Women and child development minister Krishna Tirath has ordered her ministry to initiate fresh consultations on a proposed law criminalising sexual harassment at the workplace, effectively delaying further a bill ready for cabinet approval.

Tirath has asked the ministry to hold fresh consultations with women’s rights groups and lawyers who have raised concerns that the bill does not adequately protect victims of sexual harassment, The Telegraph has learnt.

The minister’s order effectively signals a fresh review of the Sexual Harassment at the Workplace Bill, first drafted in 2007 and promised by the Congress ahead of the 2009 Lok Sabha elections.

The review, however, comes after several rounds of consultations already held with activists, lawyers and other stakeholders under Tirath’s predecessor Renuka Chowdhury.

The minister’s move coincides with a stage in the bureaucratic flow of the bill when a fresh review could send the proposed legislation once again to the start of the procedural pipeline.

The bill has been vetted by the law ministry, and the women and child ministry was planning to approach the cabinet for its approval -- following which it can be tabled in Parliament.

But any changes to the draft bill now -- as a consequence of the suggestions made during the consultations -- will mean that the proposed legislation will need to once again be circulated to all ministries for their comments. The law ministry too will need to vet the draft bill again.

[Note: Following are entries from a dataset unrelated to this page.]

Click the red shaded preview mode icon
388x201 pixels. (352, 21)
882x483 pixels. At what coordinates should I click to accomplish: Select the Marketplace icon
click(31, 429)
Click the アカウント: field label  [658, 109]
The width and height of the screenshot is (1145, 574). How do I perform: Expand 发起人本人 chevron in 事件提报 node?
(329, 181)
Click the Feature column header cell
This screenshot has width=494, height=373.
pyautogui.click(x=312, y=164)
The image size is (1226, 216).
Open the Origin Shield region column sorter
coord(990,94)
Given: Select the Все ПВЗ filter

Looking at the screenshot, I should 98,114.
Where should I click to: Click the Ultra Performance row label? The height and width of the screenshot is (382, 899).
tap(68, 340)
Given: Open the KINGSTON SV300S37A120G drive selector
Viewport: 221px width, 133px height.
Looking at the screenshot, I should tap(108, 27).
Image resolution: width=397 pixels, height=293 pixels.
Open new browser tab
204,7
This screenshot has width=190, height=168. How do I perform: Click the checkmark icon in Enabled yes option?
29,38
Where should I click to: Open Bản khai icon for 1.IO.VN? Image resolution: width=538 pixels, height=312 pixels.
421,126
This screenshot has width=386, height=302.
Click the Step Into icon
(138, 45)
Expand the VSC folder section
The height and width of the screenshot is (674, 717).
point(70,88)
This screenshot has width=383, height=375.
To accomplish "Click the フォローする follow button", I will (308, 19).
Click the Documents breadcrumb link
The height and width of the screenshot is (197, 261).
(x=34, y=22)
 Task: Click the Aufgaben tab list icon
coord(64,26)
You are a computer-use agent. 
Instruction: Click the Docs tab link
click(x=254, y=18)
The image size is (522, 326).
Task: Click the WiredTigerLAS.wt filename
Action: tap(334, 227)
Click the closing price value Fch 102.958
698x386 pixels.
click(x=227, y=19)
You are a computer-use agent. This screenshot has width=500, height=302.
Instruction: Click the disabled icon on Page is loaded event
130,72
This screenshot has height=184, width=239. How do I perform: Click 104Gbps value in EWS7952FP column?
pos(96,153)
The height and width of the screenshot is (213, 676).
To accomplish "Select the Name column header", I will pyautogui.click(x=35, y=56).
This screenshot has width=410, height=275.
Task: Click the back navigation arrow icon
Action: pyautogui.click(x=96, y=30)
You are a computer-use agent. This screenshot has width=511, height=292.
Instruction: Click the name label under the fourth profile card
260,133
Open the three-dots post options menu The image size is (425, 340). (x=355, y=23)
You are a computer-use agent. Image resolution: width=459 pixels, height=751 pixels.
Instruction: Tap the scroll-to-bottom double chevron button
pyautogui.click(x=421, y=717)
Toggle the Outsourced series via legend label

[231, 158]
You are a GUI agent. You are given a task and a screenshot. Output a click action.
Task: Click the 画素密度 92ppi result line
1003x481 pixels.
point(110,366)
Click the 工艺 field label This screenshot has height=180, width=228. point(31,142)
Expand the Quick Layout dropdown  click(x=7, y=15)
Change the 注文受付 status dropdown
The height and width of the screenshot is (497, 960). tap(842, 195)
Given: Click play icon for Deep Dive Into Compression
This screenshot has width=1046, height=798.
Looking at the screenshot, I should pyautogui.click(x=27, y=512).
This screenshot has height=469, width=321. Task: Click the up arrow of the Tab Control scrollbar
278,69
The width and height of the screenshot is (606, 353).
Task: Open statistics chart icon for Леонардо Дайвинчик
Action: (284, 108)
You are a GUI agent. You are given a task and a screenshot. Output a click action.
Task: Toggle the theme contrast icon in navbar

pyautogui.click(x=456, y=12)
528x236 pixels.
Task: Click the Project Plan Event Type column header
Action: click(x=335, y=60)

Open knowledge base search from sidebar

The Supreme Court had laid down in 1997 a set of guidelines that all private and public firms must follow to tackle sexual harassment.

For the first time in India, the order defined sexual harassment -- including showing pornography, seeking sexual favours or making sexually coloured remarks. A complaint mechanism and a grievance redress framework that each public or private office must follow were also laid down.

But in prescribing penalties, the order restricted its ambit to “appropriate disciplinary action” taken under service rules.

Criminal proceedings, the order said, can be initiated against the accused “where such conduct amounts to a specific offence under the Indian Penal Code or under any other law”. The IPC punishes “outraging the modesty” of women through both physical assault (Section 354) and “gestures” and “acts” (Section 509).

But it does not specify what gestures and acts comprise a crime and, most crucially does not take into account the specific nature of workplace relationships.

Most complaints of sexual harassment at the workplace involve a complainant who is junior to the accused in the office hierarchy and are commonly of the nature of a superior seeking sexual favours -- subtly or explicitly.

Indirect or subtle demands for sexual favours have proved next to impossible to establish under the IPC -- particularly in the absence of any law safeguarding an employee against retribution for complaining.

The Sexual Harassment at the Workplace Bill was proposed in early 2007 to put in place a law -- referred to in the Vishakha judgement -- protecting women complainants from any retribution.

The bill also aims to specifically define sexual harassment to include gestures and acts that are rarely considered under the ambit of Section 509 of the IPC.